── DATA IN THIS EXERCISE
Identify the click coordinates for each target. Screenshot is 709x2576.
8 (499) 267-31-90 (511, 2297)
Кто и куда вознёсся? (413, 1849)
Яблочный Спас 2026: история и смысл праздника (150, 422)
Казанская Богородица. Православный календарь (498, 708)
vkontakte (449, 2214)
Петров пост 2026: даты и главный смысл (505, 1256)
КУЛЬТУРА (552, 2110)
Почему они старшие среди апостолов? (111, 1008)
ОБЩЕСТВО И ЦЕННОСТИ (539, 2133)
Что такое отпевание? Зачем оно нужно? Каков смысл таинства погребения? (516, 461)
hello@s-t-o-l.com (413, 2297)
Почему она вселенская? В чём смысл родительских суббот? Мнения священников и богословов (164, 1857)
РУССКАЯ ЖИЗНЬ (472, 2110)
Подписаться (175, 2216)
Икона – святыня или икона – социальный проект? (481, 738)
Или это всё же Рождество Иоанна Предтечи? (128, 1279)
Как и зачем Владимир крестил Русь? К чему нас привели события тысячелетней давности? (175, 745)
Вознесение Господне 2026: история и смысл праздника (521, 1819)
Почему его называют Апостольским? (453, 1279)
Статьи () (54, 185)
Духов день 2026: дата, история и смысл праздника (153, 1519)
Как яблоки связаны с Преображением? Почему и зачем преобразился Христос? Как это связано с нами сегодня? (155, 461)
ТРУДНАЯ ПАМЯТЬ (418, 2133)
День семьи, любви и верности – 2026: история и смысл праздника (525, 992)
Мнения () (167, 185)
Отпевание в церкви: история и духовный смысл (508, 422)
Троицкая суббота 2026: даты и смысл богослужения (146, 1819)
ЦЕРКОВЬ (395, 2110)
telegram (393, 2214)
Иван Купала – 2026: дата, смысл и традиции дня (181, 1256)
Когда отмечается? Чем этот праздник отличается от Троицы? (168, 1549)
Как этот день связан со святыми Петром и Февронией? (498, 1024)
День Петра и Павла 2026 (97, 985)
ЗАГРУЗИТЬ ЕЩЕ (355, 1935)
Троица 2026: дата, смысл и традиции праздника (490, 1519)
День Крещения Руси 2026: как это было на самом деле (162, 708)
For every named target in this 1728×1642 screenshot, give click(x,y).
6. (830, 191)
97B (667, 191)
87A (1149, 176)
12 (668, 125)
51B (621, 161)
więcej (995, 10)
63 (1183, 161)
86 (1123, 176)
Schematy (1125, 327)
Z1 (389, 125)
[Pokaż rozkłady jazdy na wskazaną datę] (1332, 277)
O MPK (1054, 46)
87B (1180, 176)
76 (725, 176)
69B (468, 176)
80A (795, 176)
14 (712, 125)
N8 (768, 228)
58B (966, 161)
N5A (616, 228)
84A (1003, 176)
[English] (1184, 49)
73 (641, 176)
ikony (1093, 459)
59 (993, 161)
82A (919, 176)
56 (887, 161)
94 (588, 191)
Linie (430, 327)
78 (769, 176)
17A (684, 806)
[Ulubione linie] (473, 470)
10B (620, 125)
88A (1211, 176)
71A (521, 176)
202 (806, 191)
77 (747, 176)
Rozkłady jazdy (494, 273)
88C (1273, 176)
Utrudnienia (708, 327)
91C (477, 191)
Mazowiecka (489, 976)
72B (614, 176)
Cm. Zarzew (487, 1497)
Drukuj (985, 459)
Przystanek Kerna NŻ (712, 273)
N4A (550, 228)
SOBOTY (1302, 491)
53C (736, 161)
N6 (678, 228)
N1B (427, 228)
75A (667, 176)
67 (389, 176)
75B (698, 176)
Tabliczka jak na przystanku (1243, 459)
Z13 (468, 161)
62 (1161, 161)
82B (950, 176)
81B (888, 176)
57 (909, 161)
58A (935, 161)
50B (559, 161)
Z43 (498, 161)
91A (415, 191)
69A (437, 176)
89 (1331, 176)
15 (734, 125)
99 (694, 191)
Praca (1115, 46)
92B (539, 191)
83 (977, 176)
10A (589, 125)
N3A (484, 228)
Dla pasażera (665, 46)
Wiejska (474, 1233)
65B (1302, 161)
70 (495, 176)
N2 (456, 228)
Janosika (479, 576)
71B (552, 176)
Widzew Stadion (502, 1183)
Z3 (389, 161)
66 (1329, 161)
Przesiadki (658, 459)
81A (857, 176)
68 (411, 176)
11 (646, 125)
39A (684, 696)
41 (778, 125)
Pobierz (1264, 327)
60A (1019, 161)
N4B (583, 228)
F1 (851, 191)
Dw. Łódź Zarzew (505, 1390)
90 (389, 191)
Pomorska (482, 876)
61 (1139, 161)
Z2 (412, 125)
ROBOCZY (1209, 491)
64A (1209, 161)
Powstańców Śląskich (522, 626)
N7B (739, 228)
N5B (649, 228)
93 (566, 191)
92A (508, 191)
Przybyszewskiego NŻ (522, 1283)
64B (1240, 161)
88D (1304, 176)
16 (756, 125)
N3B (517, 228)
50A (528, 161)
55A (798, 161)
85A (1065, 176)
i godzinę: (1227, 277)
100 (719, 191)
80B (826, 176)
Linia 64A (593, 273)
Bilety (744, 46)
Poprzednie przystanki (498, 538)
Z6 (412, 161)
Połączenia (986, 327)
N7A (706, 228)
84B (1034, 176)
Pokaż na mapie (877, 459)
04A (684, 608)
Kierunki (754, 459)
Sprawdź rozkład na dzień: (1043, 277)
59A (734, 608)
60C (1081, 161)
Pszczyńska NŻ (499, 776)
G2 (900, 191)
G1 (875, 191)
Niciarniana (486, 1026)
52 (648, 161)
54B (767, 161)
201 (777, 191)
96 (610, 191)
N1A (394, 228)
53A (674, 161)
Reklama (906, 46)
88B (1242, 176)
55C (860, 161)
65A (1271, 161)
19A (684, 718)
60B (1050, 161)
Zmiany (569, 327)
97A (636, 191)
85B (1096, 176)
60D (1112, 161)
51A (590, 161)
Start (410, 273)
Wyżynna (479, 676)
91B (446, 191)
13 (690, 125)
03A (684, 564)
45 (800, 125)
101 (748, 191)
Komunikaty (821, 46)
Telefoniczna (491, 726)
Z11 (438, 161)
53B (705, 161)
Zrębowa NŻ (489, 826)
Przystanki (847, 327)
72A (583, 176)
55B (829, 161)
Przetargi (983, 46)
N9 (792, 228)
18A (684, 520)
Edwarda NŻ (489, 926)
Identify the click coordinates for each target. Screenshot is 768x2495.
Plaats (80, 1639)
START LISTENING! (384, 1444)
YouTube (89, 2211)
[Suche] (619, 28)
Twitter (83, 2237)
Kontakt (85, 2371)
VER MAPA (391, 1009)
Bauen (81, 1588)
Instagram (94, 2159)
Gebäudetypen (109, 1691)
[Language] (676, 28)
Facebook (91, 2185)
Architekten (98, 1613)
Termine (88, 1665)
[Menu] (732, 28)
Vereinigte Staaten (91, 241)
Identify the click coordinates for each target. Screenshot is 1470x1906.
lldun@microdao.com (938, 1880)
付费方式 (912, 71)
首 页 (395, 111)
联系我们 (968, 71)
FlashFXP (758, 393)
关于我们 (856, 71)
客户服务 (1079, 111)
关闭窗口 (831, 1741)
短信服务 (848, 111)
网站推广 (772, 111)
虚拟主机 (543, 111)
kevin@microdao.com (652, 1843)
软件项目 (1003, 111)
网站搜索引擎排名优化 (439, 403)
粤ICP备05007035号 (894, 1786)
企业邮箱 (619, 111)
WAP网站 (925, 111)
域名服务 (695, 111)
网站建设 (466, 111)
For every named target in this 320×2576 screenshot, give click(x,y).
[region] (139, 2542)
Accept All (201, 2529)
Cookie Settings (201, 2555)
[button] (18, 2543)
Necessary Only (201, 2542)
────
> YOUR INSTRUCTIONS
Without leaving anything out, output all of the data above exactly.

> YOUR SOLUTION
Identify the click coordinates for each target. Screenshot is 709x2576.
8 (499) 267-31-90 (511, 2297)
Кто и куда вознёсся? (413, 1849)
Яблочный Спас 2026: история и смысл праздника (150, 422)
Казанская Богородица. Православный календарь (498, 708)
vkontakte (449, 2214)
Петров пост 2026: даты и главный смысл (505, 1256)
КУЛЬТУРА (552, 2110)
Почему они старшие среди апостолов? (111, 1008)
ОБЩЕСТВО И ЦЕННОСТИ (539, 2133)
Что такое отпевание? Зачем оно нужно? Каков смысл таинства погребения? (516, 461)
hello@s-t-o-l.com (413, 2297)
Почему она вселенская? В чём смысл родительских суббот? Мнения священников и богословов (164, 1857)
РУССКАЯ ЖИЗНЬ (472, 2110)
Подписаться (175, 2216)
Икона – святыня или икона – социальный проект? (481, 738)
Или это всё же Рождество Иоанна Предтечи? (128, 1279)
Как и зачем Владимир крестил Русь? К чему нас привели события тысячелетней давности? (175, 745)
Вознесение Господне 2026: история и смысл праздника (521, 1819)
Почему его называют Апостольским? (453, 1279)
Статьи () (54, 185)
Духов день 2026: дата, история и смысл праздника (153, 1519)
Как яблоки связаны с Преображением? Почему и зачем преобразился Христос? Как это связано с нами сегодня? (155, 461)
ТРУДНАЯ ПАМЯТЬ (418, 2133)
День семьи, любви и верности – 2026: история и смысл праздника (525, 992)
Мнения () (167, 185)
Отпевание в церкви: история и духовный смысл (508, 422)
Троицкая суббота 2026: даты и смысл богослужения (146, 1819)
ЦЕРКОВЬ (395, 2110)
telegram (393, 2214)
Иван Купала – 2026: дата, смысл и традиции дня (181, 1256)
Когда отмечается? Чем этот праздник отличается от Троицы? (168, 1549)
Как этот день связан со святыми Петром и Февронией? (498, 1024)
День Петра и Павла 2026 (97, 985)
ЗАГРУЗИТЬ ЕЩЕ (355, 1935)
Троица 2026: дата, смысл и традиции праздника (490, 1519)
День Крещения Руси 2026: как это было на самом деле (162, 708)
For every named target in this 1728×1642 screenshot, give click(x,y).
6. (830, 191)
97B (667, 191)
87A (1149, 176)
12 (668, 125)
51B (621, 161)
więcej (995, 10)
63 (1183, 161)
86 (1123, 176)
Schematy (1125, 327)
Z1 (389, 125)
[Pokaż rozkłady jazdy na wskazaną datę] (1332, 277)
O MPK (1054, 46)
87B (1180, 176)
76 (725, 176)
69B (468, 176)
80A (795, 176)
14 (712, 125)
N8 (768, 228)
58B (966, 161)
N5A (616, 228)
84A (1003, 176)
[English] (1184, 49)
73 (641, 176)
ikony (1093, 459)
59 (993, 161)
82A (919, 176)
56 (887, 161)
94 (588, 191)
Linie (430, 327)
78 (769, 176)
17A (684, 806)
[Ulubione linie] (473, 470)
10B (620, 125)
88A (1211, 176)
71A (521, 176)
202 (806, 191)
77 (747, 176)
Rozkłady jazdy (494, 273)
88C (1273, 176)
Utrudnienia (708, 327)
91C (477, 191)
Mazowiecka (489, 976)
72B (614, 176)
Cm. Zarzew (487, 1497)
Drukuj (985, 459)
Przystanek Kerna NŻ (712, 273)
N4A (550, 228)
SOBOTY (1302, 491)
53C (736, 161)
N6 (678, 228)
N1B (427, 228)
75A (667, 176)
67 (389, 176)
75B (698, 176)
Tabliczka jak na przystanku (1243, 459)
Z13 (468, 161)
62 (1161, 161)
82B (950, 176)
81B (888, 176)
57 (909, 161)
58A (935, 161)
50B (559, 161)
Z43 (498, 161)
91A (415, 191)
69A (437, 176)
89 (1331, 176)
15 (734, 125)
99 (694, 191)
Praca (1115, 46)
92B (539, 191)
83 (977, 176)
10A (589, 125)
N3A (484, 228)
Dla pasażera (665, 46)
Wiejska (474, 1233)
65B (1302, 161)
70 (495, 176)
N2 (456, 228)
Janosika (479, 576)
71B (552, 176)
Widzew Stadion (502, 1183)
Z3 (389, 161)
66 (1329, 161)
Przesiadki (658, 459)
81A (857, 176)
68 (411, 176)
11 (646, 125)
39A (684, 696)
41 (778, 125)
Pobierz (1264, 327)
60A (1019, 161)
N4B (583, 228)
F1 (851, 191)
Dw. Łódź Zarzew (505, 1390)
90 (389, 191)
Pomorska (482, 876)
61 (1139, 161)
Z2 (412, 125)
ROBOCZY (1209, 491)
64A (1209, 161)
Powstańców Śląskich (522, 626)
N7B (739, 228)
N5B (649, 228)
93 (566, 191)
92A (508, 191)
Przybyszewskiego NŻ (522, 1283)
64B (1240, 161)
88D (1304, 176)
16 (756, 125)
N3B (517, 228)
50A (528, 161)
55A (798, 161)
85A (1065, 176)
i godzinę: (1227, 277)
100 (719, 191)
80B (826, 176)
Linia 64A (593, 273)
Bilety (744, 46)
Poprzednie przystanki (498, 538)
Z6 (412, 161)
Połączenia (986, 327)
N7A (706, 228)
84B (1034, 176)
Pokaż na mapie (877, 459)
04A (684, 608)
Kierunki (754, 459)
Sprawdź rozkład na dzień: (1043, 277)
59A (734, 608)
60C (1081, 161)
Pszczyńska NŻ (499, 776)
G2 (900, 191)
G1 (875, 191)
Niciarniana (486, 1026)
52 (648, 161)
54B (767, 161)
201 (777, 191)
96 (610, 191)
N1A (394, 228)
53A (674, 161)
Reklama (906, 46)
88B (1242, 176)
55C (860, 161)
65A (1271, 161)
19A (684, 718)
60B (1050, 161)
Zmiany (569, 327)
97A (636, 191)
85B (1096, 176)
60D (1112, 161)
51A (590, 161)
Start (410, 273)
Wyżynna (479, 676)
91B (446, 191)
13 (690, 125)
03A (684, 564)
45 (800, 125)
101 (748, 191)
Komunikaty (821, 46)
Telefoniczna (491, 726)
Z11 (438, 161)
53B (705, 161)
Zrębowa NŻ (489, 826)
Przystanki (847, 327)
72A (583, 176)
55B (829, 161)
Przetargi (983, 46)
N9 (792, 228)
18A (684, 520)
Edwarda NŻ (489, 926)
Identify the click coordinates for each target. Screenshot is 768x2495.
Plaats (80, 1639)
START LISTENING! (384, 1444)
YouTube (89, 2211)
[Suche] (619, 28)
Twitter (83, 2237)
Kontakt (85, 2371)
VER MAPA (391, 1009)
Bauen (81, 1588)
Instagram (94, 2159)
Gebäudetypen (109, 1691)
[Language] (676, 28)
Facebook (91, 2185)
Architekten (98, 1613)
Termine (88, 1665)
[Menu] (732, 28)
Vereinigte Staaten (91, 241)
Identify the click coordinates for each target. Screenshot is 1470x1906.
lldun@microdao.com (938, 1880)
付费方式 (912, 71)
首 页 (395, 111)
联系我们 (968, 71)
FlashFXP (758, 393)
关于我们 (856, 71)
客户服务 (1079, 111)
关闭窗口 (831, 1741)
短信服务 (848, 111)
网站推广 (772, 111)
虚拟主机 (543, 111)
kevin@microdao.com (652, 1843)
软件项目 (1003, 111)
网站搜索引擎排名优化 (439, 403)
粤ICP备05007035号 (894, 1786)
企业邮箱 (619, 111)
WAP网站 (925, 111)
域名服务 (695, 111)
网站建设 (466, 111)
For every named target in this 320×2576 screenshot, give click(x,y).
[region] (139, 2542)
Accept All (201, 2529)
Cookie Settings (201, 2555)
[button] (18, 2543)
Necessary Only (201, 2542)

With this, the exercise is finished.